With OPPs, a device may have multiple operable frequency and voltage
sets. However, there can be multiple possible operable sets and a system
will need to choose one from them. In order to reduce the power
consumption (by reducing frequency and voltage) without affecting the
performance too much, a Dynamic Voltage and Frequency Scaling (DVFS)
scheme may be used.

This patch introduces the DVFS capability to non-CPU devices with OPPs.
DVFS is a techique whereby the frequency and supplied voltage of a
device is adjusted on-the-fly.

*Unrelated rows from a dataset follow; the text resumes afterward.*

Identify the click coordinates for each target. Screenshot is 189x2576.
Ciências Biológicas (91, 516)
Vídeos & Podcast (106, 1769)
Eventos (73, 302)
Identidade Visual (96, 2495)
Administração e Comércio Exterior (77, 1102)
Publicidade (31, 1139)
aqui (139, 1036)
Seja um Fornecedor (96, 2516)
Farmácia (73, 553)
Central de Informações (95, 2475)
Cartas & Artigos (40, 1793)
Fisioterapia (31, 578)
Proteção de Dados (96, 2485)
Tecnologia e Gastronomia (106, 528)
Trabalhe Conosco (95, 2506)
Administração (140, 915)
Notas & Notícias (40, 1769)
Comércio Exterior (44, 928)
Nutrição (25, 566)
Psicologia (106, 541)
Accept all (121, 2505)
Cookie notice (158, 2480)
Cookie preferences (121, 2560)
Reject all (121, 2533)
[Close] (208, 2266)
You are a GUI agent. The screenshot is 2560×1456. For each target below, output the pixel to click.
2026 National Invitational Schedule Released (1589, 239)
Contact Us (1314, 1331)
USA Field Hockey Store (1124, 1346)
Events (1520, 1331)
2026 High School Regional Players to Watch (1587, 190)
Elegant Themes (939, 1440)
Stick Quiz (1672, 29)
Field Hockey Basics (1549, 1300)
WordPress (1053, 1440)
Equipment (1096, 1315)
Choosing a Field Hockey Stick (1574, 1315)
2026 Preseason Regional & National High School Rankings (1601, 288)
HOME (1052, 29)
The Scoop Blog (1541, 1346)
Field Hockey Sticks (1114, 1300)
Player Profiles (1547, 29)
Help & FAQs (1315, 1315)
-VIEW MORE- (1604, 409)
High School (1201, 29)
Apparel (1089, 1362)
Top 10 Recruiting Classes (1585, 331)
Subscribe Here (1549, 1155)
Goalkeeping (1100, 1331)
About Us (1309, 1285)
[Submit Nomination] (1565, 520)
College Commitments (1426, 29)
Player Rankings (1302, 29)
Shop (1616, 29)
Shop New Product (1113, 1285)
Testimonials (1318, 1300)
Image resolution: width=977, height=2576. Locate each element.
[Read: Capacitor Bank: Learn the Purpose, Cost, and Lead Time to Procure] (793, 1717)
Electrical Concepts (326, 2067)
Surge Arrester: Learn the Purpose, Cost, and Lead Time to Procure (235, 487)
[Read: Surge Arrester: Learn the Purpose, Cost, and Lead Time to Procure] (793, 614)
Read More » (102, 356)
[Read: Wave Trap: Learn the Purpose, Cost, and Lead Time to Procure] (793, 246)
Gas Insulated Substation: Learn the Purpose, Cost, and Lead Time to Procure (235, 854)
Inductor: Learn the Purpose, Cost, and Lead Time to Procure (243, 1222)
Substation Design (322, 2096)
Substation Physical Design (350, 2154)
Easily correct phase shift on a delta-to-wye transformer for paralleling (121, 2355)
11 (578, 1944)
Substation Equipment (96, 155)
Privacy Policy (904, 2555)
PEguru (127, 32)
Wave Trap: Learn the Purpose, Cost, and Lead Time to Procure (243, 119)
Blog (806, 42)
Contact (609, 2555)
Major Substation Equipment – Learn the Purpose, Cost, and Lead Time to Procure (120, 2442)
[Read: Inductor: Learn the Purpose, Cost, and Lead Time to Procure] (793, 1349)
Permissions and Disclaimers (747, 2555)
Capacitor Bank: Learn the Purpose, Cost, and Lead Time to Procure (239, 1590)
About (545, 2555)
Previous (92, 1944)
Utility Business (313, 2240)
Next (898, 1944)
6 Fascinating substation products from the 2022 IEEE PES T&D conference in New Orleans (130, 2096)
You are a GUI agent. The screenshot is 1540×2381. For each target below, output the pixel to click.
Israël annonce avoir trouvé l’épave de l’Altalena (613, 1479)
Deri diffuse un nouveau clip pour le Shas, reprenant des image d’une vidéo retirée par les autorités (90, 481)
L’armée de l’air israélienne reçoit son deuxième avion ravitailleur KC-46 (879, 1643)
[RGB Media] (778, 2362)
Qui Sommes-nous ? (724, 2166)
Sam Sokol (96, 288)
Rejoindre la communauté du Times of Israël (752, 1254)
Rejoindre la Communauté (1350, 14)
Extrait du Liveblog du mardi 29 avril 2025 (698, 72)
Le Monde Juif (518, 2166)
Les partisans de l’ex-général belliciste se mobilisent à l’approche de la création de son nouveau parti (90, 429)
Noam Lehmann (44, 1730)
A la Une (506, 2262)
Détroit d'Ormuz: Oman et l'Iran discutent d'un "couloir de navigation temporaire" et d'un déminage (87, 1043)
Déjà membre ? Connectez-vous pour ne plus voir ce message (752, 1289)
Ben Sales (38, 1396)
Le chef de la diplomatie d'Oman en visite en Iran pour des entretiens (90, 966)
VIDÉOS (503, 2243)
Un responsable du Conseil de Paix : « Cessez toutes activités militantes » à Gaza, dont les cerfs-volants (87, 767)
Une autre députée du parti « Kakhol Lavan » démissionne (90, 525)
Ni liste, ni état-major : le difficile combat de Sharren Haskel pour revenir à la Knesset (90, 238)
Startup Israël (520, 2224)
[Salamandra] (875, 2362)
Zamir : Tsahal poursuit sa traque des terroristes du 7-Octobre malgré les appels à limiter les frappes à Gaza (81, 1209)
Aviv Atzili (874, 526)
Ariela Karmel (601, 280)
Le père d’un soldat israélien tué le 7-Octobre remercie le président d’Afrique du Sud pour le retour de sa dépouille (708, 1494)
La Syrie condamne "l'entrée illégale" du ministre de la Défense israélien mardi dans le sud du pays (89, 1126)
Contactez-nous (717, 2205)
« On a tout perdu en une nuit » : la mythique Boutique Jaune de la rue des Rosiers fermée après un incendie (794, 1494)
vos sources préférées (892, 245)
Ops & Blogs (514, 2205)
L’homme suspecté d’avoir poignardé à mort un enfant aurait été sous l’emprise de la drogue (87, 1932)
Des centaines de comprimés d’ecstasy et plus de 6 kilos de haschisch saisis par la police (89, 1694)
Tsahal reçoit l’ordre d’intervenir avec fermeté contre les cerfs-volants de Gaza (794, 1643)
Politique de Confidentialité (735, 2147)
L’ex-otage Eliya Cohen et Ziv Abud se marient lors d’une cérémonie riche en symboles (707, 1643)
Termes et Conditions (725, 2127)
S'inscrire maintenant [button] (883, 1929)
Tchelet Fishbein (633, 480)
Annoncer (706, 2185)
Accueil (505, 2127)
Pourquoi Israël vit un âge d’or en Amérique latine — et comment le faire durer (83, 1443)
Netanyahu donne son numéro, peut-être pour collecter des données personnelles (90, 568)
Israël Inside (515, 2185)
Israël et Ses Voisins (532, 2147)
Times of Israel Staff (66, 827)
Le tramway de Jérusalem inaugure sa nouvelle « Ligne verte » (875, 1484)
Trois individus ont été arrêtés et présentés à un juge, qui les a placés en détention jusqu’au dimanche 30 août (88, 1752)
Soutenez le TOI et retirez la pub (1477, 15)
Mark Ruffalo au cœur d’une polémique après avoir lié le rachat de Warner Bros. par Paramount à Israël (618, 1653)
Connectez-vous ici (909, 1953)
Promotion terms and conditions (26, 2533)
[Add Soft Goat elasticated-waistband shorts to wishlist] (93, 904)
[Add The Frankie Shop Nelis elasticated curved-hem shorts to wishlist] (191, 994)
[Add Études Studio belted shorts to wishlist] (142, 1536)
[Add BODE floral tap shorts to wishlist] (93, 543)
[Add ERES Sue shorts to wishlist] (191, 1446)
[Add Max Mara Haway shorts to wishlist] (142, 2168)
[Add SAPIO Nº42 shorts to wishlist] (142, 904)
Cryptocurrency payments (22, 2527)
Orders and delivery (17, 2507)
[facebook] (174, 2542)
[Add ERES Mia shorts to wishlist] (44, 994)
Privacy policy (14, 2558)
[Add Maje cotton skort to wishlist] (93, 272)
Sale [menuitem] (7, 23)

DVFS usually sets the frequency as low
as possible with given conditions (such as QoS assurance) and adjusts
voltage according to the chosen frequency in order to reduce power
consumption and heat dissipation.

The generic DVFS for devices, DEVFREQ, may appear quite similar with
/drivers/cpufreq.  However, CPUFREQ does not allow to have multiple
devices registered and is not suitable to have multiple heterogenous
devices with different (but simple) governors.

Normally, DVFS mechanism controls frequency based on the demand for
the device, and then, chooses voltage based on the chosen frequency.
DEVFREQ also controls the frequency based on the governor's frequency
recommendation and let OPP pick up the pair of frequency and voltage
based on the recommended frequency. Then, the chosen OPP is passed to
device driver's "target" callback.

When PM QoS is going to be used with the DEVFREQ device, the device
driver should enable OPPs that are appropriate with the current PM QoS
requests. In order to do so, the device driver may call opp_enable and
opp_disable at the notifier callback of PM QoS so that PM QoS's
update_target() call enables the appropriate OPPs. Note that at least
one of OPPs should be enabled at any time; be careful when there is a
transition.

Signed-off-by: MyungJoo Ham <myungjoo.ham@samsung.com>
Signed-off-by: Kyungmin Park <kyungmin.park@samsung.com>

---
Tested with memory bus of Exynos4-NURI board.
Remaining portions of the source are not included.